= What the task requires =
Copy the records verbatim, everything from the line containing "The image size is (1480, 812)." down to the line containing "point(13,106)", including both of those lines.

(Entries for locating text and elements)
========================

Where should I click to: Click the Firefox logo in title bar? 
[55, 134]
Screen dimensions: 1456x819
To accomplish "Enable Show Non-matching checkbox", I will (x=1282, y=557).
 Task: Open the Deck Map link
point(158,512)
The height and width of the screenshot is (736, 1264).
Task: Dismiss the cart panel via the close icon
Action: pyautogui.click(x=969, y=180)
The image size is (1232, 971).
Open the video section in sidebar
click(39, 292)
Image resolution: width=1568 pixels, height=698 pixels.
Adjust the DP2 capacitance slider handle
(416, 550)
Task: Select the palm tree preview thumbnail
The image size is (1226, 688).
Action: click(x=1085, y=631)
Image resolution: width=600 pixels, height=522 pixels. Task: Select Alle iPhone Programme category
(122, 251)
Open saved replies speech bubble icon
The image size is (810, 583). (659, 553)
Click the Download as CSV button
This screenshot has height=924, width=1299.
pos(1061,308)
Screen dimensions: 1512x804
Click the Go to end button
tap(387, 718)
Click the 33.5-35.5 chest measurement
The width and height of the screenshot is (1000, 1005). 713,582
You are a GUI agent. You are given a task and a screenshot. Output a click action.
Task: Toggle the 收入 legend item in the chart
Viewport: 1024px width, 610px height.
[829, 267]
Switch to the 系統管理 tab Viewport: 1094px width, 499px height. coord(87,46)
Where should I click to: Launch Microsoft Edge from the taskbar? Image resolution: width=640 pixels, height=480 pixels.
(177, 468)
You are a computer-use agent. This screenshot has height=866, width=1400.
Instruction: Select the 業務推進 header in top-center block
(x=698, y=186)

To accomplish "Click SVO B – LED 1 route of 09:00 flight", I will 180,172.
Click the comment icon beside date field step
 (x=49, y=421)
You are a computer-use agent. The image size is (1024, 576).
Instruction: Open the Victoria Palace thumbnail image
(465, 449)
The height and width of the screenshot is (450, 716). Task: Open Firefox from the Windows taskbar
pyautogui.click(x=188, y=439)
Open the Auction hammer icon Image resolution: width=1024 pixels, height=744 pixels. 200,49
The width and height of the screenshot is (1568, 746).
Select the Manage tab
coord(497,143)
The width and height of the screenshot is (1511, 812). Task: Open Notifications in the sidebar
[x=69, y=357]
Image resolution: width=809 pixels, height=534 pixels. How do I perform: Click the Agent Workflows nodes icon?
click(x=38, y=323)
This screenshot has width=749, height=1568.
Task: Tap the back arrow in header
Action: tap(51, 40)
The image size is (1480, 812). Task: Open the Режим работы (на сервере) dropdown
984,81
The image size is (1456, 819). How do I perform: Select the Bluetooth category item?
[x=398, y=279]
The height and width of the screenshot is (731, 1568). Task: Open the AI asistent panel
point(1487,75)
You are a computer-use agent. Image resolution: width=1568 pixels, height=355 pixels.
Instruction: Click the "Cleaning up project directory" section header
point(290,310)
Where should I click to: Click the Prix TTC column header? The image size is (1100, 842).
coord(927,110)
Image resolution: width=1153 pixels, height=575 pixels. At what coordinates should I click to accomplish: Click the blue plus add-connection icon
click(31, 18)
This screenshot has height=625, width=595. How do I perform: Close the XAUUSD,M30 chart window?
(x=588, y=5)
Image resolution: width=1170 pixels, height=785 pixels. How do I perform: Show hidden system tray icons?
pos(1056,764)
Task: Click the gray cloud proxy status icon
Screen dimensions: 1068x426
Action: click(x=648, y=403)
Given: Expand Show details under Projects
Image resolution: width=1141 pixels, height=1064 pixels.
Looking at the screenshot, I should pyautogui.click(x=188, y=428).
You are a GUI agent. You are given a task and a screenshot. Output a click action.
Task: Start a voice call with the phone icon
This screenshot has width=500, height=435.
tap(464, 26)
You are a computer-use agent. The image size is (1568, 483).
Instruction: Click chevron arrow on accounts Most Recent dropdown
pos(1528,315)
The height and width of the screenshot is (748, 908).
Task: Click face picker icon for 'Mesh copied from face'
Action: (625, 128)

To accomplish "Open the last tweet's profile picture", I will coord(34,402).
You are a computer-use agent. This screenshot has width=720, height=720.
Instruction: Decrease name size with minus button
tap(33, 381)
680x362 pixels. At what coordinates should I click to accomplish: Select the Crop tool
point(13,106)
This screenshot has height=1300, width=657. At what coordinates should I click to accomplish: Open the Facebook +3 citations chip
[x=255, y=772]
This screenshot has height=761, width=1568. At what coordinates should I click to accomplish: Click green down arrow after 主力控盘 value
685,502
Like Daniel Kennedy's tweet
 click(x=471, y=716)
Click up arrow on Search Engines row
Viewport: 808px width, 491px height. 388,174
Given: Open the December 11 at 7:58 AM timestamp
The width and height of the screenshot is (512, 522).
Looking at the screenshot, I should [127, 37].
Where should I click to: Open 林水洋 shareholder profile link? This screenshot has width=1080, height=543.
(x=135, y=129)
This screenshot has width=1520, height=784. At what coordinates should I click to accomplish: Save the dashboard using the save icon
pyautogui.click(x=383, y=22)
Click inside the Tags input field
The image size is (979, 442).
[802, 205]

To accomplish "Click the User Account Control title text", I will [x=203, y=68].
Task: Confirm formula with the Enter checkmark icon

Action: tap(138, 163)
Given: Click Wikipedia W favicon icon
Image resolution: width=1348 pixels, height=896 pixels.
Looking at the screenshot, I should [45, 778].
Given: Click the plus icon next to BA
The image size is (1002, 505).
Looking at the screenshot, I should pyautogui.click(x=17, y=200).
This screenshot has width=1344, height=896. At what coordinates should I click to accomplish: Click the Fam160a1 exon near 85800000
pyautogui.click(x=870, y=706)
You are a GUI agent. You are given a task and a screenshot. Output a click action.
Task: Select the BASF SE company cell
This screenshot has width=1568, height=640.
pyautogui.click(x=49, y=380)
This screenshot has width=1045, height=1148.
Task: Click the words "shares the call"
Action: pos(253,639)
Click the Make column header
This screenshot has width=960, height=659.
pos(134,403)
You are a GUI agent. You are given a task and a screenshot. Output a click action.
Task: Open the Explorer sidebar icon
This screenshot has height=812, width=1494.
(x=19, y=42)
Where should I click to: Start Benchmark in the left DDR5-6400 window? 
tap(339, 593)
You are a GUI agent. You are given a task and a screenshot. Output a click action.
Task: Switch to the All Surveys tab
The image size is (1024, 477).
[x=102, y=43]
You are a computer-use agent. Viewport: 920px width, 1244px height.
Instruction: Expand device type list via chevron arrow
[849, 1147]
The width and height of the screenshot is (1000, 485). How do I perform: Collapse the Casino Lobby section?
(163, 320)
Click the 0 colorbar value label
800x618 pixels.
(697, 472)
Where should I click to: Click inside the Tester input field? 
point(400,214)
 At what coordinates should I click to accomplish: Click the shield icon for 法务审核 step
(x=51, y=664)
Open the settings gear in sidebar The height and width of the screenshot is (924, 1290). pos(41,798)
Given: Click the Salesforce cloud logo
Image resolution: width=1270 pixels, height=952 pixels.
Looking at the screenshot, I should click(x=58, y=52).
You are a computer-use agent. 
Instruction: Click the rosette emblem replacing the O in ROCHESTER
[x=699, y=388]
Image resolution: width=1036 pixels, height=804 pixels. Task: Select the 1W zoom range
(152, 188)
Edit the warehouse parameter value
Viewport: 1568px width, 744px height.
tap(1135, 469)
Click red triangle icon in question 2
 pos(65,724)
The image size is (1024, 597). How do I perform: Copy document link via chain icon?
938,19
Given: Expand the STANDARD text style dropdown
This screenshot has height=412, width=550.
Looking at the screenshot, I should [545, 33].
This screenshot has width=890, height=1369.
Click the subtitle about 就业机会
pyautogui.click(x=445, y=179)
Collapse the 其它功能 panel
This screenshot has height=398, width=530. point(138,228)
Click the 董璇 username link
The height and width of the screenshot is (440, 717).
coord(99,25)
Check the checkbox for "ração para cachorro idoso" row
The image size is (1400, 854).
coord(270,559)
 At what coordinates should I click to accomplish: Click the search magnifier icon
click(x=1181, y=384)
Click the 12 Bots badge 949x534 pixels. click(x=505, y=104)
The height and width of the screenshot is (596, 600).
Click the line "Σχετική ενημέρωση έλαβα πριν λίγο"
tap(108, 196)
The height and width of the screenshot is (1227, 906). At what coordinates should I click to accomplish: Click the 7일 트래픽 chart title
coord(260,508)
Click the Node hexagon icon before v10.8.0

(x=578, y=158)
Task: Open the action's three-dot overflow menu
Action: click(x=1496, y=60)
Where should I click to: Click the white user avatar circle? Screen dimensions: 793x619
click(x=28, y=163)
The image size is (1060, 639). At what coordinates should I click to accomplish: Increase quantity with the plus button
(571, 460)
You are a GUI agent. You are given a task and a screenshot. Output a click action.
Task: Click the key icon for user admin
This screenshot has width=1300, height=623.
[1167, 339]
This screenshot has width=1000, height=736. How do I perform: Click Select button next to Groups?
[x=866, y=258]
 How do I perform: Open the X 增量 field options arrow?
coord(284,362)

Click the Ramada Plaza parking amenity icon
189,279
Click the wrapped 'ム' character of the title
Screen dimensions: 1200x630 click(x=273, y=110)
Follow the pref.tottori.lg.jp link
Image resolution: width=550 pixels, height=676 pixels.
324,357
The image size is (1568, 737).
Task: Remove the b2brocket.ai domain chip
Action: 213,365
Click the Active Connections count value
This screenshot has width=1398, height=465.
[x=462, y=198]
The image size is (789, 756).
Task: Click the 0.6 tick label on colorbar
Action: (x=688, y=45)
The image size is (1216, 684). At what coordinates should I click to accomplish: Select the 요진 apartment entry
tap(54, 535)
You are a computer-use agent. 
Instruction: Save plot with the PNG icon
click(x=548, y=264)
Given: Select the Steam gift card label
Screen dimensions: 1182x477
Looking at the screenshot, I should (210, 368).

========================

= Solution for this problem =
The image size is (1480, 812). Task: Open the Режим работы (на сервере) dropdown
984,81
The image size is (1456, 819). How do I perform: Select the Bluetooth category item?
[x=398, y=279]
The height and width of the screenshot is (731, 1568). Task: Open the AI asistent panel
point(1487,75)
You are a computer-use agent. Image resolution: width=1568 pixels, height=355 pixels.
Instruction: Click the "Cleaning up project directory" section header
point(290,310)
Where should I click to: Click the Prix TTC column header? The image size is (1100, 842).
coord(927,110)
Image resolution: width=1153 pixels, height=575 pixels. At what coordinates should I click to accomplish: Click the blue plus add-connection icon
click(31, 18)
This screenshot has height=625, width=595. How do I perform: Close the XAUUSD,M30 chart window?
(x=588, y=5)
Image resolution: width=1170 pixels, height=785 pixels. How do I perform: Show hidden system tray icons?
pos(1056,764)
Task: Click the gray cloud proxy status icon
Screen dimensions: 1068x426
Action: click(x=648, y=403)
Given: Expand Show details under Projects
Image resolution: width=1141 pixels, height=1064 pixels.
Looking at the screenshot, I should pyautogui.click(x=188, y=428).
You are a GUI agent. You are given a task and a screenshot. Output a click action.
Task: Start a voice call with the phone icon
This screenshot has width=500, height=435.
tap(464, 26)
You are a computer-use agent. The image size is (1568, 483).
Instruction: Click chevron arrow on accounts Most Recent dropdown
pos(1528,315)
The height and width of the screenshot is (748, 908).
Task: Click face picker icon for 'Mesh copied from face'
Action: (625, 128)

To accomplish "Open the last tweet's profile picture", I will coord(34,402).
You are a computer-use agent. This screenshot has width=720, height=720.
Instruction: Decrease name size with minus button
tap(33, 381)
680x362 pixels. At what coordinates should I click to accomplish: Select the Crop tool
point(13,106)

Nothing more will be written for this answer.